Task details
Every line in the data below from the one containing "Task: Click the % column header" down to the one containing "This screenshot has height=174, width=354.", both included, must be retyped exactly; no other line is to appear.

Available data
********
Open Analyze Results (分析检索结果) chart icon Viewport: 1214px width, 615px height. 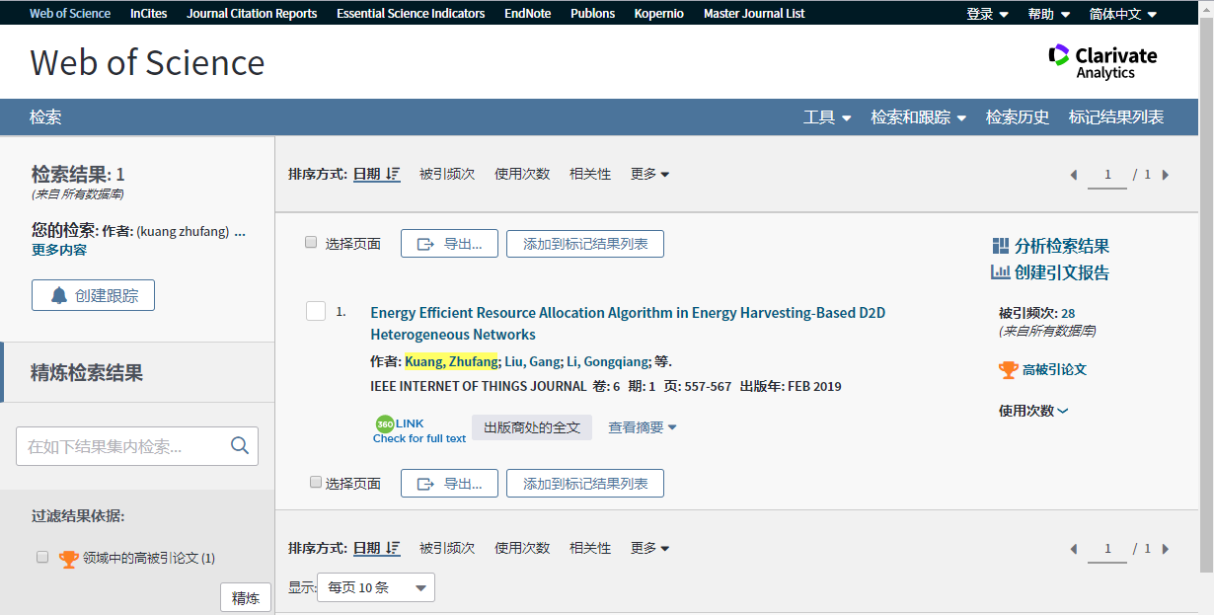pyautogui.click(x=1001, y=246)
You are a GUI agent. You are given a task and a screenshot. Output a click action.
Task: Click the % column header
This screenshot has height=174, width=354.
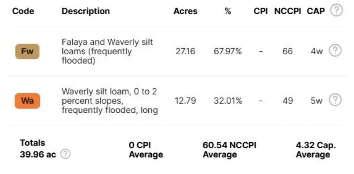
********
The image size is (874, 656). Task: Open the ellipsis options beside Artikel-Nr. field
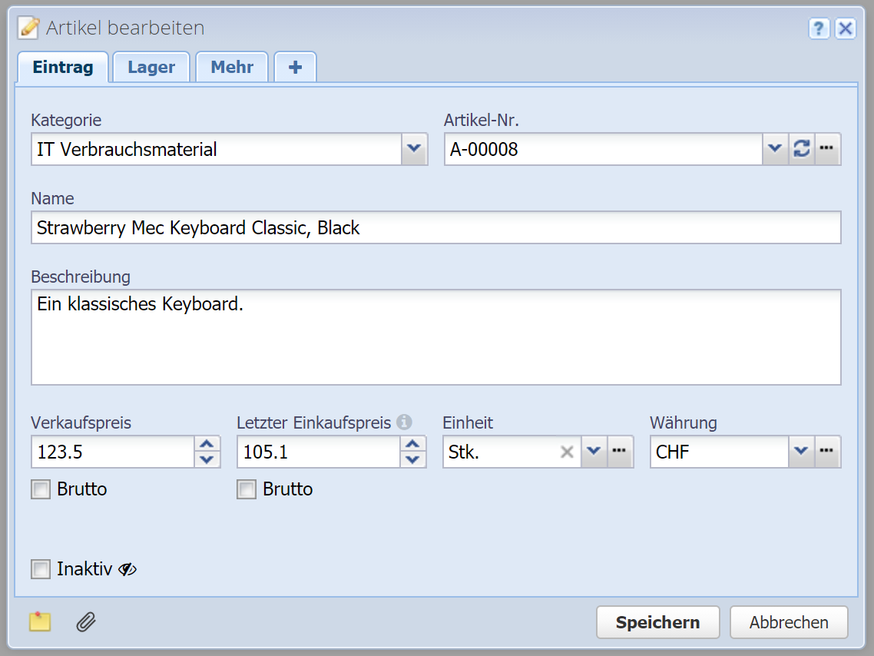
********
Answer to this task
Task: Click the % column header
This screenshot has height=174, width=354.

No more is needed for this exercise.